Running an R Script with BOA#

This notebook demonstrates how to:

Write a basic Wrapper script in R and have BOA launch your optimization using the BOA CLI interface. See instructions for creating a model wrapper for more details about creating a wrapper script. You can also look at instructions for configurations files for more details on creating a configuration file.

Configuration File Overview#

config.yaml

optimization_options:
    objective_options:
        objectives:
            - name: metric
    experiment:
        name: "r_streamlined_run"
    trials: 15

parameters:
    x0:
        'bounds': [ 0, 1 ]
        'type': 'range'
        'value_type': 'float'
    x1:
        'bounds': [ 0, 1]
        'type': 'range'
        'value_type': 'float'
    x2:
        'bounds': [ 0, 1 ]
        'type': 'range'
        'value_type': 'float'
    x3:
        'bounds': [ 0, 1]
        'type': 'range'
        'value_type': 'float'
    x4:
        'bounds': [ 0, 1 ]
        'type': 'range'
        'value_type': 'float'
    x5:
        'bounds': [ 0, 1]
        'type': 'range'
        'value_type': 'float'

script_options:
    # notice here that this is a shell command
    # this is what BOA will do to launch your script
    # it will also pass as a command line argument the current trial directory
    # that is being parameterized

    # This can either be a relative path or absolute path
    # (by default when BOA launches from a config file
    # it uses the config file directory as your working directory)
    # here config.yaml and run_model.R are in the same directory
    run_model: Rscript run_model.R


# options only needed by the model and not BOA
# You can put anything here that your model might need
# We don't need anything extra so we leave it commented out
# model_options:
    # the_question: 42

Wrapper Run Script#

run_model.R

# load in any libraries and modules we need
library(jsonlite)
source("../r_utils/hartman6.R")

# This is where we read in from BOA the command line argument.
# If in your script, you use any other command line arguments,
# generally BOA's trial_dir should be the last command line arugment,
# so taking the last one should generally be safe.
args <- commandArgs(trailingOnly=TRUE)
trial_dir <- args[length(args)]

# this this trial_dir folder there are 2 files supplied by BOA,
# a parameters.json that has just the parameters, and a trial.json
# that includes the parameters and a lot more in case you need it.
# Most people will only need the parameters.json
param_path <- file.path(trial_dir, "parameters.json")
data <- read_json(path=param_path)

# The parameter keys config from whatever you  named them in your
# config file, which you are free to change.
x0 <- data$x0
x1 <- data$x1
x2 <- data$x2
x3 <- data$x3
x4 <- data$x4
x5 <- data$x5
X <- c(x0, x1, x2, x3, x4, x5)

# This is where we actually run our "model".
# Here we are using a synthetic function called hartman6
# But you could substitute it for your own model in
# a number of ways.
res <- hartman6(X)

# In this case, we directly ran the model, so we are getting back a number
# or nan, so we know if it succeeded or failed.

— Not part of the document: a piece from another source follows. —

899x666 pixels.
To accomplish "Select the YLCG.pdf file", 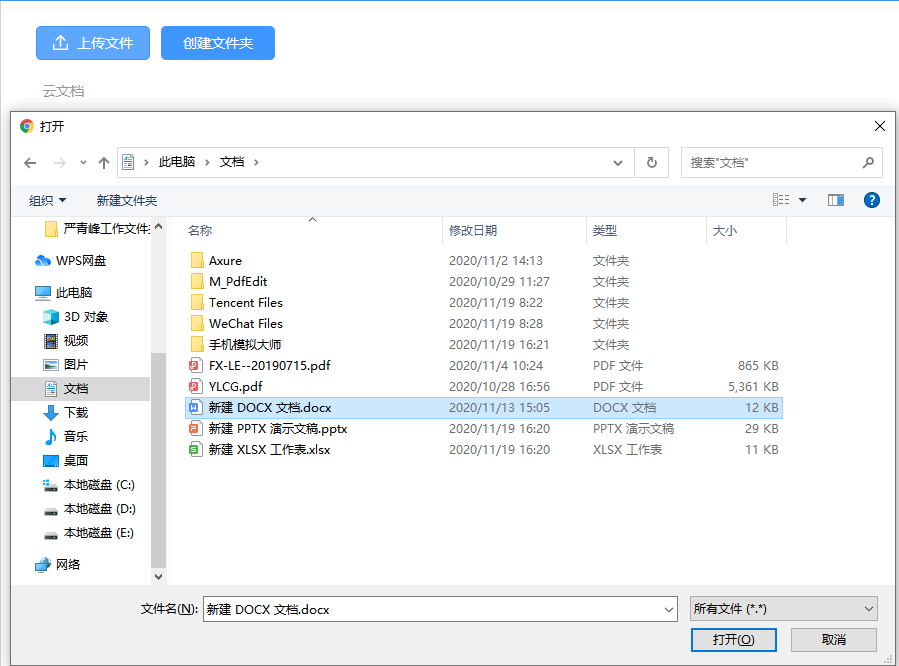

If you are submitting a job
# to an HPC (a super computer) queue, this might work, or you might have to
# rely on another method. Other options could be relying on log file output
# or information from querying the queue itself,
# though those may be better as stand alone `Set Trial Status Scripts`
if (!is.na(res)) {

    # if it was a success, we don't even need to write out trial status,
    # it is assumed a success if we write out data and don't fail
    out_data <- list(
        metric=res
        # trial_status=unbox("COMPLETED")  #  this is optional if it succeeds
    )

} else {

    # If we fail, then we do need to include a trial status, and mark it as failed.
    out_data <- list(
        trial_status=unbox("FAILED")
    )
}

json_data <- toJSON(out_data, pretty = TRUE)
write(json_data, file.path(trial_dir, "output.json"))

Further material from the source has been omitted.